Not everyone sees it the same way. Even the people making games with turn-based tactical combat like Star Wars Zero Company can't be bothered disliking RTWP combat as vehemently as me. "Realtime-with-pause is not dead," lead designer James Brawley told PC Gamer's Ted Litchfield during his recent hands-on preview. "It will have its day. Someone will make something wonderful in that space, and it'll take the world by storm again."
Brawley takes a sensibly moderate position, suggesting turn-based games haven't won any kind of "final" victory. "It's like everything, these genres oscillate up and down over time.

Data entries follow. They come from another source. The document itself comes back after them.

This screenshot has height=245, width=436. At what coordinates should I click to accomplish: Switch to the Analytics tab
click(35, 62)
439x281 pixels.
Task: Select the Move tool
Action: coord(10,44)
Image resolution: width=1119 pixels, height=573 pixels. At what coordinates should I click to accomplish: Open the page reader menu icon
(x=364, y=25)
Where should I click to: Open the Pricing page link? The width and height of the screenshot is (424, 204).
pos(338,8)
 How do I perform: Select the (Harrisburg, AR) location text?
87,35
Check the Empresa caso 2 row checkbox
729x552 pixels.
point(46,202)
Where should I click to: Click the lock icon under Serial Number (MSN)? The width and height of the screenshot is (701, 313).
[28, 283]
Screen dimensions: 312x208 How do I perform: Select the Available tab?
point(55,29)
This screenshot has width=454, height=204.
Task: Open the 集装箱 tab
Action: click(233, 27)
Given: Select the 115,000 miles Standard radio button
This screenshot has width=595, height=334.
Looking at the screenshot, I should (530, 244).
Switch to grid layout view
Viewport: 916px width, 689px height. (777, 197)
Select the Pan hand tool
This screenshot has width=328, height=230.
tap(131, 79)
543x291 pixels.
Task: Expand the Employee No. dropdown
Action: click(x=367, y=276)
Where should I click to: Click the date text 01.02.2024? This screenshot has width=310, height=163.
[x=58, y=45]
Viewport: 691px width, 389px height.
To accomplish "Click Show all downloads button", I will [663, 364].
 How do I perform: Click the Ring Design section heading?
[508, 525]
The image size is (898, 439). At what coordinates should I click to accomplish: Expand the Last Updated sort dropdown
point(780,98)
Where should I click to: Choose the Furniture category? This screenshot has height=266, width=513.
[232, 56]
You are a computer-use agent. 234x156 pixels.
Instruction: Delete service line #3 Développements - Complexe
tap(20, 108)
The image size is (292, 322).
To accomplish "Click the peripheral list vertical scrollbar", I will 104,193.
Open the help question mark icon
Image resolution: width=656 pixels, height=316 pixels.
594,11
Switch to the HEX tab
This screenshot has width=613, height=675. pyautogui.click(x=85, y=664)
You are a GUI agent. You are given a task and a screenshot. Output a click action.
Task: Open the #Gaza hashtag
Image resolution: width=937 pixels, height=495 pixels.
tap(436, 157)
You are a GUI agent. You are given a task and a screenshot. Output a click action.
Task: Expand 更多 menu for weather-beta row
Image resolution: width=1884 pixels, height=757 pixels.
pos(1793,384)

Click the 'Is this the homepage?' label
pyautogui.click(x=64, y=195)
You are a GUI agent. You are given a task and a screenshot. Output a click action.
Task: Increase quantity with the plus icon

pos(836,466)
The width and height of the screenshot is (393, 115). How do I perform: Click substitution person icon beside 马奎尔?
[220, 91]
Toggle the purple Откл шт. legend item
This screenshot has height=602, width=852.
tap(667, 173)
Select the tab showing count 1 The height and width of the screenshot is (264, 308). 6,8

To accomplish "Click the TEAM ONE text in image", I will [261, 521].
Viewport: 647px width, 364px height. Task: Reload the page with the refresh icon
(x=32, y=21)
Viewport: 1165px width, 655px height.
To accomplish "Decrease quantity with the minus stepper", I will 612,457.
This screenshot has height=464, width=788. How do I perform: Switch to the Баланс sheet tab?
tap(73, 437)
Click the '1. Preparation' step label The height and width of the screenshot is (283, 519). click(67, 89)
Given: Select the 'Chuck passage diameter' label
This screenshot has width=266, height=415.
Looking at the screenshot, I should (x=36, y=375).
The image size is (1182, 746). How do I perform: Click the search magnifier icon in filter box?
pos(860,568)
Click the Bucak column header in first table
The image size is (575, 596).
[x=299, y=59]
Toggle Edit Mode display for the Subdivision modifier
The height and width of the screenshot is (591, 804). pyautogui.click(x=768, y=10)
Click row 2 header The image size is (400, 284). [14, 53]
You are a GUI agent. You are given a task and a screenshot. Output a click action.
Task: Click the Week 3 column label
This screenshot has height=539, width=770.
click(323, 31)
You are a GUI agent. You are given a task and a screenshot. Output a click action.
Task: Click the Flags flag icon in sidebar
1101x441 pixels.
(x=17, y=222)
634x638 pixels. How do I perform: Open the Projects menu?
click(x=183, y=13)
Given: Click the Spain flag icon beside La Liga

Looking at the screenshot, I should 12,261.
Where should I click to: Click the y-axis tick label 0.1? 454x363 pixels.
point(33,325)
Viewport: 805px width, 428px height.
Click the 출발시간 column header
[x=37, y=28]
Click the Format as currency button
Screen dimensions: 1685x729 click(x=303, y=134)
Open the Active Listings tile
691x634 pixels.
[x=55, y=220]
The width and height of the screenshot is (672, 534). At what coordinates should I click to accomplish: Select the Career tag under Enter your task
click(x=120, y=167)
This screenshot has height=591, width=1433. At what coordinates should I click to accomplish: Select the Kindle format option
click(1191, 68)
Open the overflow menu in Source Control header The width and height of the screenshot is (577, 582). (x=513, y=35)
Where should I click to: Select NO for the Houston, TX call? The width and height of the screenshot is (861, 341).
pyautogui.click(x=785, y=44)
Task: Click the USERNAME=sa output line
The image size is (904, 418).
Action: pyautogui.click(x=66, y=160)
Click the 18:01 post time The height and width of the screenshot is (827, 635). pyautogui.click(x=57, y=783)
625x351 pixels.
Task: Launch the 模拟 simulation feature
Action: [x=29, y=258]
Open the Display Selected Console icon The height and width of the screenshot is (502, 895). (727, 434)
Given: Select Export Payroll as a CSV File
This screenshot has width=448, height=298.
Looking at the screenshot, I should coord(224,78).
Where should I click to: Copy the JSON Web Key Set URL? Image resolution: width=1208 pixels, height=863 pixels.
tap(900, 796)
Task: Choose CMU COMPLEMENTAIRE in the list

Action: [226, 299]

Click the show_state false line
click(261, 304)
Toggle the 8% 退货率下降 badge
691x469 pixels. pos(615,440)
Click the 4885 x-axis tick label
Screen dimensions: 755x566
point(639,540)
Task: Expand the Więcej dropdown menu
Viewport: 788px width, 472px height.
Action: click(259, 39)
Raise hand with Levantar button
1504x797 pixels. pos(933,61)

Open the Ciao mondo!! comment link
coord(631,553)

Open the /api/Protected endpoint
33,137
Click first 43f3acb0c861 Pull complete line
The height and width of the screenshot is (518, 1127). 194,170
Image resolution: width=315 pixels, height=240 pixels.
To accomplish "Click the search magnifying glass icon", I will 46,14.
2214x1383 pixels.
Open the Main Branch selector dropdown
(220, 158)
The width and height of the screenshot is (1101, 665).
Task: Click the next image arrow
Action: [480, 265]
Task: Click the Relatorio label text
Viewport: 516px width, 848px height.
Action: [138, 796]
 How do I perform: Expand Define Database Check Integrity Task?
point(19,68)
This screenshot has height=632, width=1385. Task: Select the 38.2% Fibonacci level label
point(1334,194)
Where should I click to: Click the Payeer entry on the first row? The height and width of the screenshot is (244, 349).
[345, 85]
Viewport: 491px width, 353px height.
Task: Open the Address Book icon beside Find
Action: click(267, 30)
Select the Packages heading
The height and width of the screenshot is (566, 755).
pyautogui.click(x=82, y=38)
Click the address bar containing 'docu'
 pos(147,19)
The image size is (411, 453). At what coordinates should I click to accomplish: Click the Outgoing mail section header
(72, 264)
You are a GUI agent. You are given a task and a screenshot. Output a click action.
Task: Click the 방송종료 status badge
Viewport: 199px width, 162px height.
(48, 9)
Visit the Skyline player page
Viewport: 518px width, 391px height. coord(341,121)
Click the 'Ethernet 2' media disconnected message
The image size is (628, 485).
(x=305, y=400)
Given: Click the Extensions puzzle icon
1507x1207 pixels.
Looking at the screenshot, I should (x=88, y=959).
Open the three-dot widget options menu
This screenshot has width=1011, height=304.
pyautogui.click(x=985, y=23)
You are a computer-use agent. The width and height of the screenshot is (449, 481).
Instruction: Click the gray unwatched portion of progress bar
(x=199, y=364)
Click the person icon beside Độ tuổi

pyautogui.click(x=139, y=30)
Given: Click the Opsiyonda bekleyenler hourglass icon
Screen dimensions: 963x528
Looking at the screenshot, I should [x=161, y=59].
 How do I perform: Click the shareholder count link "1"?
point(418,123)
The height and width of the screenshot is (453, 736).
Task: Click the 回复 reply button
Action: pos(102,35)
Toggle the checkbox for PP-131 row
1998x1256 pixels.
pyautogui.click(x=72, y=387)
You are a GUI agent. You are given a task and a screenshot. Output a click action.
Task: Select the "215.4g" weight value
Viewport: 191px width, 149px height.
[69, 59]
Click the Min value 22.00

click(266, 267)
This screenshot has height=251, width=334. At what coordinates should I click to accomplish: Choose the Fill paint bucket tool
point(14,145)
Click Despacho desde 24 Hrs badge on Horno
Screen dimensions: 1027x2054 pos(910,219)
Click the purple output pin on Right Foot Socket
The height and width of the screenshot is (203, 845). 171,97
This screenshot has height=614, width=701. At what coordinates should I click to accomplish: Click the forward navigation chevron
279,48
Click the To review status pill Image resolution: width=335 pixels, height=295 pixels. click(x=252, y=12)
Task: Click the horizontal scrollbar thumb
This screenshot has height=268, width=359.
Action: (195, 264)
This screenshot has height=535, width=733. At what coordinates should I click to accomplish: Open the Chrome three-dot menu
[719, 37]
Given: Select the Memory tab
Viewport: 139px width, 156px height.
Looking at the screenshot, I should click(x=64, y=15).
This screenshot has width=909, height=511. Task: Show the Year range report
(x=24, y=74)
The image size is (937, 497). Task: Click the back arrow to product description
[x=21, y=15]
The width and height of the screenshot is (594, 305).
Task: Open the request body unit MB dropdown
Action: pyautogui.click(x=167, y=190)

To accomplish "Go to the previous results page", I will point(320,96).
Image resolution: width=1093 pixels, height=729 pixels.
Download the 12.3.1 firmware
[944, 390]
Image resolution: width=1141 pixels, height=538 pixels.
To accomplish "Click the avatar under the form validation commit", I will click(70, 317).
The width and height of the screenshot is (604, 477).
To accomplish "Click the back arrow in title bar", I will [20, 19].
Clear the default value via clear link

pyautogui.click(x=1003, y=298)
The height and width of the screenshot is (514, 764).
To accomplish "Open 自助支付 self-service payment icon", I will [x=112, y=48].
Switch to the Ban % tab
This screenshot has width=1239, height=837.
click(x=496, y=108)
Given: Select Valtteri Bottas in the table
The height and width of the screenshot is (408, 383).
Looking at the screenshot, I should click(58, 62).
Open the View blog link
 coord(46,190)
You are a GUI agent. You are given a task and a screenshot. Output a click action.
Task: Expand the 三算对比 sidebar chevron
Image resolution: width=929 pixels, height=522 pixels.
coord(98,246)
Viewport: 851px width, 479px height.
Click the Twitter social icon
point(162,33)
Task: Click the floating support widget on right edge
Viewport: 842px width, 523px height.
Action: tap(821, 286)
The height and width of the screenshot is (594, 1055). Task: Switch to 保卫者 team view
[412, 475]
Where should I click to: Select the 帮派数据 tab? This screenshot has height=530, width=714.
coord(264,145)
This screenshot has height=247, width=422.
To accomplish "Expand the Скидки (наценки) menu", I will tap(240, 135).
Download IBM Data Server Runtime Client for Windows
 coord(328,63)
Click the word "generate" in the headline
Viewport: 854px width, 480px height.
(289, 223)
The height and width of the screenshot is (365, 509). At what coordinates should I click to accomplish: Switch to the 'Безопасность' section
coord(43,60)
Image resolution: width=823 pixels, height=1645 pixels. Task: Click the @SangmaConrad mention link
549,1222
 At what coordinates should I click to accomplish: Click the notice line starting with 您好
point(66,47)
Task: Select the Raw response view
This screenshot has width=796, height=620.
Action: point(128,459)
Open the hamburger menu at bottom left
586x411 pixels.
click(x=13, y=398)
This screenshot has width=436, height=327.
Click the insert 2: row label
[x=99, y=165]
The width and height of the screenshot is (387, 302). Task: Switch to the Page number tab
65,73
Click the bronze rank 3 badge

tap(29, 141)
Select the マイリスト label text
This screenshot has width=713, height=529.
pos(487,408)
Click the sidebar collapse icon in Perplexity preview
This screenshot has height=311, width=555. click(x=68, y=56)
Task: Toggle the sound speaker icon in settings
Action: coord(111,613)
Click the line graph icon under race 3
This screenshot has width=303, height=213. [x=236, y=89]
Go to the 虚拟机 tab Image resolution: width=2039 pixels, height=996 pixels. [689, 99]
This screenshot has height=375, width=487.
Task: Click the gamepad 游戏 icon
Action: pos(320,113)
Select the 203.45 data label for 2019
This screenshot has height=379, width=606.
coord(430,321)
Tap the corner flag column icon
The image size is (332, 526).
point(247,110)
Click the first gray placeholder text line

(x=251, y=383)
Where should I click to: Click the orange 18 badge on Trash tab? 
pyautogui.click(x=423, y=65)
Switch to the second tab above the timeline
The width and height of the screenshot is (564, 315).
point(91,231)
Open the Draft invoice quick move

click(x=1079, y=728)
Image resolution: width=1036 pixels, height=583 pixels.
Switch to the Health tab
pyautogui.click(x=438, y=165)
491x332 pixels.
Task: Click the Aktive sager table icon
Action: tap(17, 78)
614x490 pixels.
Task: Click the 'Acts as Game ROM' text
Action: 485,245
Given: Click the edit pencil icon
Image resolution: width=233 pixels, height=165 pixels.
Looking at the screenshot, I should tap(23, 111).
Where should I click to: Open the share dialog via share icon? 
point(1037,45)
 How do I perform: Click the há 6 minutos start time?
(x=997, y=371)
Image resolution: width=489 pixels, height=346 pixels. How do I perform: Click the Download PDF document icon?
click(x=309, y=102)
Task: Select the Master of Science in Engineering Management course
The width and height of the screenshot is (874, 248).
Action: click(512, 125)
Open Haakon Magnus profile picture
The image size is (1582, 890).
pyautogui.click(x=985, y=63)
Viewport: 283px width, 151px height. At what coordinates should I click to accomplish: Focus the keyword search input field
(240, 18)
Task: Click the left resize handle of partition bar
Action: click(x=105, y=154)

And I think part of the reason why we see a resurgence of this kind of turn-based games recently is that there's been a lot of innovations in how we pace the action and the camera work, and the immersion that goes into the game has made these games feel a little bit more approachable and easier to play."
Firaxis did a lot of good work in making turn-based combat feel dynamic, with XCOM's mobile camera and window-smashing sprints across the battlefield. A genre based on stately chess-like play suddenly felt action-packed and energetic. "Part of the reason why I think this kind of turn-based format, team turn-based format, was able to make a resurgence is because of innovations in presentation and pacing that keep it from feeling too sluggish or too menu-driven," Brawley said.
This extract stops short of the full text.